### YOUR ASSIGNMENT
In the response, the entries must appear exactly as supplied.

### Dataset entries
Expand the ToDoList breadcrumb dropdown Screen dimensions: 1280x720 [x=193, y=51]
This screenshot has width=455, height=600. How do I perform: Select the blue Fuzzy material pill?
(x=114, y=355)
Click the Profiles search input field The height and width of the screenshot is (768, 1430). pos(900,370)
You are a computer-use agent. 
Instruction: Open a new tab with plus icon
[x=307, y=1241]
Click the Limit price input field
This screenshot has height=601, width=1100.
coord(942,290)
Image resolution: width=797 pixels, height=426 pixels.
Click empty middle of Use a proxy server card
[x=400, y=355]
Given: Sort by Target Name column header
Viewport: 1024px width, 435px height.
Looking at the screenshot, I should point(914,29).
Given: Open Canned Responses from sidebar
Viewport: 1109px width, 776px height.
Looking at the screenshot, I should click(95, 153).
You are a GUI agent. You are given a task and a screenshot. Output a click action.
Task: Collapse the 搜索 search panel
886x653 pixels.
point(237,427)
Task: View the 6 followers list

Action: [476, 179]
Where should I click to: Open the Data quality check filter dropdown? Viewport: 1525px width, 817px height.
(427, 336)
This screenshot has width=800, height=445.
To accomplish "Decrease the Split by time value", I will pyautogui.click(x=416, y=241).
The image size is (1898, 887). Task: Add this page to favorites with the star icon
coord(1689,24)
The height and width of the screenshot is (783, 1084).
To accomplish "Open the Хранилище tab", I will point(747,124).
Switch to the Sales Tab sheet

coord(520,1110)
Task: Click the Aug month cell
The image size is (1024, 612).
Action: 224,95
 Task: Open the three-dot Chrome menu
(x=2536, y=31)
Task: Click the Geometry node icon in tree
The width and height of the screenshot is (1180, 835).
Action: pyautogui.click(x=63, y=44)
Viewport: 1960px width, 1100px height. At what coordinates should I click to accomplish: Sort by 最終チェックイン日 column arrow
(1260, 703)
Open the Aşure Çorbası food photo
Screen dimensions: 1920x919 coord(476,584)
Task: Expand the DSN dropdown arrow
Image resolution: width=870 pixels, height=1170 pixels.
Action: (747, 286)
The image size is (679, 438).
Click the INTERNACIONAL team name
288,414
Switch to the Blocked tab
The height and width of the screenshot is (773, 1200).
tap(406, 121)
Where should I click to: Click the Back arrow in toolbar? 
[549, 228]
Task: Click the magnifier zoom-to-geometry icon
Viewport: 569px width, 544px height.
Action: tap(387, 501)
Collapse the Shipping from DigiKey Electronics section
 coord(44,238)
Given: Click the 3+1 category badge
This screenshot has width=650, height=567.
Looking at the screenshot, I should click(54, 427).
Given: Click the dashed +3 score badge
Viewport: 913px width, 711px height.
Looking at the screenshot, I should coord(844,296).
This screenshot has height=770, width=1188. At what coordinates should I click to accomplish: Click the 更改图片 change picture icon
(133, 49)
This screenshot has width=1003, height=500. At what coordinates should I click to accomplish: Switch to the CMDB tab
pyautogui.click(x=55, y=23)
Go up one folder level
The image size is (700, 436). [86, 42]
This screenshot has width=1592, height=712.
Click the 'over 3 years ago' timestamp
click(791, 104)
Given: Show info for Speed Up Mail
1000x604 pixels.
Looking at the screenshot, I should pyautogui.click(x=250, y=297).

### COMPLETED EXERCISE
Expand the ToDoList breadcrumb dropdown Screen dimensions: 1280x720 [x=193, y=51]
This screenshot has width=455, height=600. How do I perform: Select the blue Fuzzy material pill?
(x=114, y=355)
Click the Profiles search input field The height and width of the screenshot is (768, 1430). pos(900,370)
You are a computer-use agent. 
Instruction: Open a new tab with plus icon
[x=307, y=1241]
Click the Limit price input field
This screenshot has height=601, width=1100.
coord(942,290)
Image resolution: width=797 pixels, height=426 pixels.
Click empty middle of Use a proxy server card
[x=400, y=355]
Given: Sort by Target Name column header
Viewport: 1024px width, 435px height.
Looking at the screenshot, I should point(914,29).
Given: Open Canned Responses from sidebar
Viewport: 1109px width, 776px height.
Looking at the screenshot, I should click(95, 153).
You are a GUI agent. You are given a task and a screenshot. Output a click action.
Task: Collapse the 搜索 search panel
886x653 pixels.
point(237,427)
Task: View the 6 followers list

Action: [476, 179]
Where should I click to: Open the Data quality check filter dropdown? Viewport: 1525px width, 817px height.
(427, 336)
This screenshot has width=800, height=445.
To accomplish "Decrease the Split by time value", I will pyautogui.click(x=416, y=241).
The image size is (1898, 887). Task: Add this page to favorites with the star icon
coord(1689,24)
The height and width of the screenshot is (783, 1084).
To accomplish "Open the Хранилище tab", I will point(747,124).
Switch to the Sales Tab sheet

coord(520,1110)
Task: Click the Aug month cell
The image size is (1024, 612).
Action: 224,95
 Task: Open the three-dot Chrome menu
(x=2536, y=31)
Task: Click the Geometry node icon in tree
The width and height of the screenshot is (1180, 835).
Action: pyautogui.click(x=63, y=44)
Viewport: 1960px width, 1100px height. At what coordinates should I click to accomplish: Sort by 最終チェックイン日 column arrow
(1260, 703)
Open the Aşure Çorbası food photo
Screen dimensions: 1920x919 coord(476,584)
Task: Expand the DSN dropdown arrow
Image resolution: width=870 pixels, height=1170 pixels.
Action: (747, 286)
The image size is (679, 438).
Click the INTERNACIONAL team name
288,414
Switch to the Blocked tab
The height and width of the screenshot is (773, 1200).
tap(406, 121)
Where should I click to: Click the Back arrow in toolbar? 
[549, 228]
Task: Click the magnifier zoom-to-geometry icon
Viewport: 569px width, 544px height.
Action: tap(387, 501)
Collapse the Shipping from DigiKey Electronics section
 coord(44,238)
Given: Click the 3+1 category badge
This screenshot has width=650, height=567.
Looking at the screenshot, I should click(54, 427).
Given: Click the dashed +3 score badge
Viewport: 913px width, 711px height.
Looking at the screenshot, I should coord(844,296).
This screenshot has height=770, width=1188. At what coordinates should I click to accomplish: Click the 更改图片 change picture icon
(133, 49)
This screenshot has width=1003, height=500. At what coordinates should I click to accomplish: Switch to the CMDB tab
pyautogui.click(x=55, y=23)
Go up one folder level
The image size is (700, 436). [86, 42]
This screenshot has width=1592, height=712.
Click the 'over 3 years ago' timestamp
click(791, 104)
Given: Show info for Speed Up Mail
1000x604 pixels.
Looking at the screenshot, I should pyautogui.click(x=250, y=297).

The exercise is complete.